EXERCISE DIRECTIONS
Please print, word for word, every line from the one that contains "Viewport: 1024px width, 461px" through the last line of the records, and nothing else.

INFORMATION

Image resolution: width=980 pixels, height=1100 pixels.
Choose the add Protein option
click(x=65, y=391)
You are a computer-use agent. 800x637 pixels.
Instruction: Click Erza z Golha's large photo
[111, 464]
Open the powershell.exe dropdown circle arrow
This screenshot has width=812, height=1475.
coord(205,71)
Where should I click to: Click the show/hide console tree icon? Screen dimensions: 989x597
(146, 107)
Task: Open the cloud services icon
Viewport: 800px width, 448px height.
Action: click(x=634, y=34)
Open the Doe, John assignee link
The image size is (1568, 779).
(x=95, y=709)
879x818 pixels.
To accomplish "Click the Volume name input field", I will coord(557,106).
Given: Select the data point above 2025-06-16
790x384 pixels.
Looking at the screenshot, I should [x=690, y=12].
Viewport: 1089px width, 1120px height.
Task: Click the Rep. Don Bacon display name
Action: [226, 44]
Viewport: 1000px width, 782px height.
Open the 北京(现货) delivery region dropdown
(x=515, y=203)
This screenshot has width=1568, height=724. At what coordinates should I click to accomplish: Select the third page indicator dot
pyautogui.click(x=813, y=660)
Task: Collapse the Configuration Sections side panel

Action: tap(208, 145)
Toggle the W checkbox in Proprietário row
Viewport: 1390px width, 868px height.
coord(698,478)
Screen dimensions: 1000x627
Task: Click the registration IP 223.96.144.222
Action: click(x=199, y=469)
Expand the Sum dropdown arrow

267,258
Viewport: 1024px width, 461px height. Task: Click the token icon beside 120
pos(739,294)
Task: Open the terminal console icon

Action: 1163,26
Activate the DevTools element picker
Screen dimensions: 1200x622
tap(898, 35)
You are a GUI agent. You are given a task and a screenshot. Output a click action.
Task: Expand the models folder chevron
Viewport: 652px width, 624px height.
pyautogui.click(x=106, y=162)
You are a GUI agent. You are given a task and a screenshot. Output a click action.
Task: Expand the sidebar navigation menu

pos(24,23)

ANSWER TO THIS PROBLEM
Viewport: 1024px width, 461px height. Task: Click the token icon beside 120
pos(739,294)
Task: Open the terminal console icon

Action: 1163,26
Activate the DevTools element picker
Screen dimensions: 1200x622
tap(898, 35)
You are a GUI agent. You are given a task and a screenshot. Output a click action.
Task: Expand the models folder chevron
Viewport: 652px width, 624px height.
pyautogui.click(x=106, y=162)
You are a GUI agent. You are given a task and a screenshot. Output a click action.
Task: Expand the sidebar navigation menu

pos(24,23)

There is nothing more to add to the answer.